* [GIVEN EXERCISE]
Please give the records below as a numbered list, starting at the line containing "Task: Open Real Estate XLRE link" and ending at the line containing "coord(1114,332)", with both of those lines included. Skip blank lines and leave the pictures out.

+++ THE INPUT

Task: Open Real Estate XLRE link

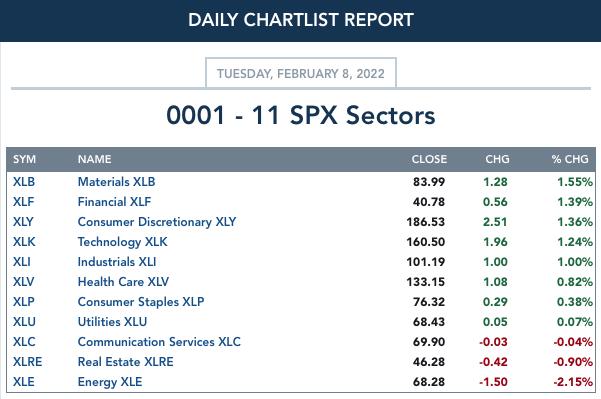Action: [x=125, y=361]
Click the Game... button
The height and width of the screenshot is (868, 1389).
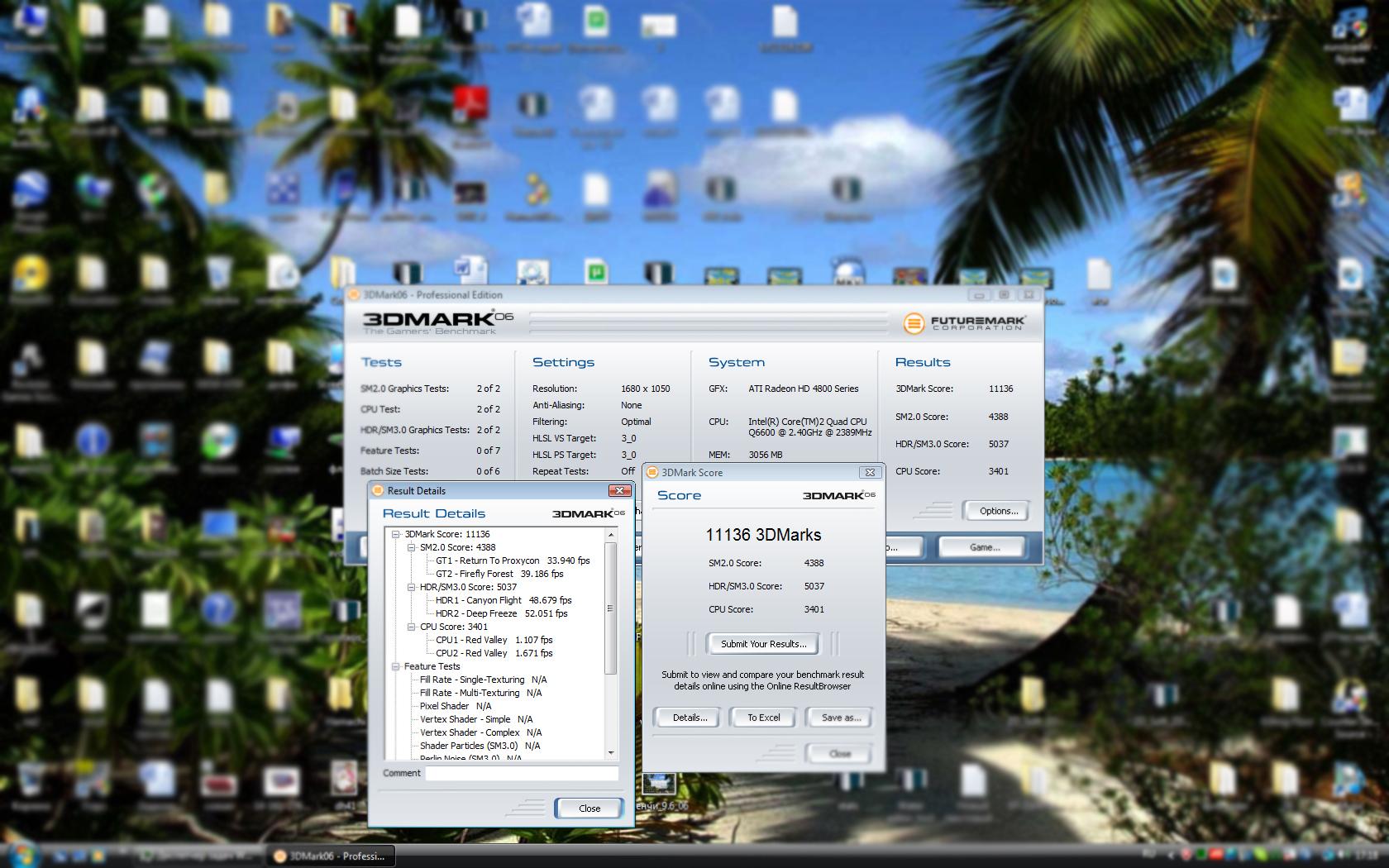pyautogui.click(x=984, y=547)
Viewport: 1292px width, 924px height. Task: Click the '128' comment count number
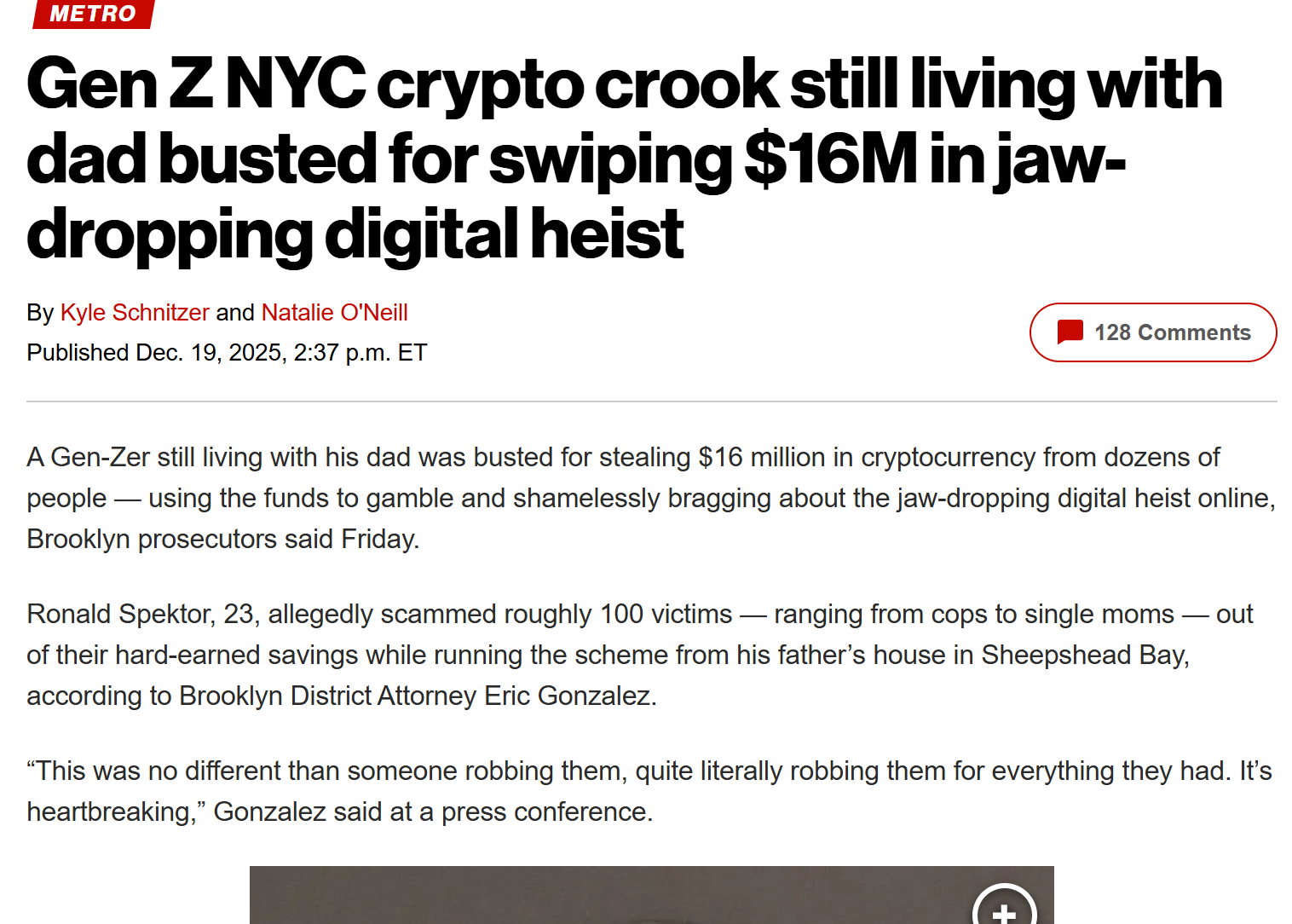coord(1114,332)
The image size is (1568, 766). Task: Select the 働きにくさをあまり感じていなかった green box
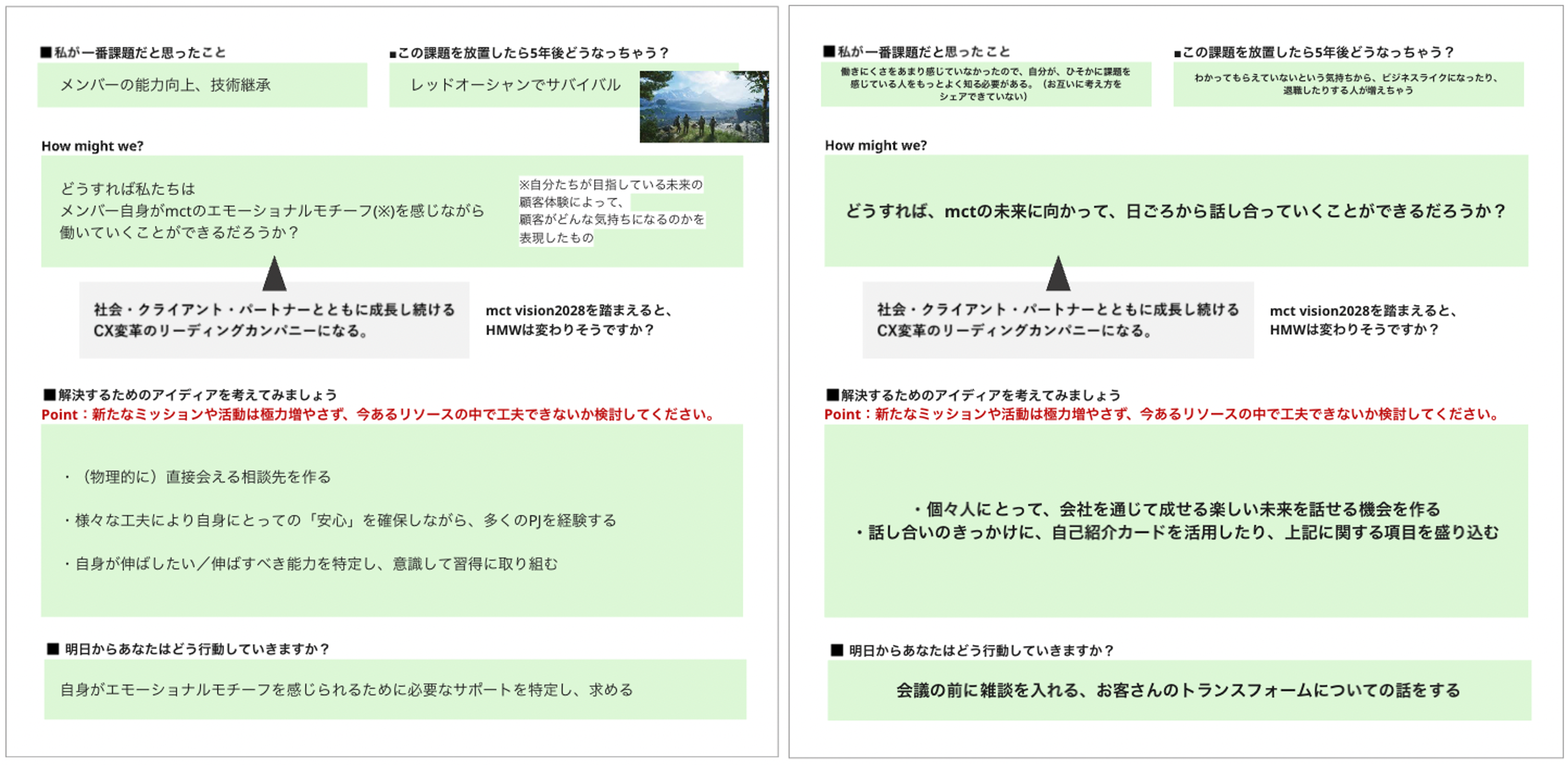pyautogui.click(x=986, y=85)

++++++
+++ THE INPUT

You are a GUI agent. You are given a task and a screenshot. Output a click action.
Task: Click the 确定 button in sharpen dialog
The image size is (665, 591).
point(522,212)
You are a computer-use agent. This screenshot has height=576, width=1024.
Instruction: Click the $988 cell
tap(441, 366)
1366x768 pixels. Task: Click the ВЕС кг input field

++++++

* [SOLUTION]
1. Task: Open Real Estate XLRE link
2. Action: [x=125, y=361]
3. Click the Game... button
4. The height and width of the screenshot is (868, 1389).
5. pyautogui.click(x=984, y=547)
6. Viewport: 1292px width, 924px height. Task: Click the '128' comment count number
7. coord(1114,332)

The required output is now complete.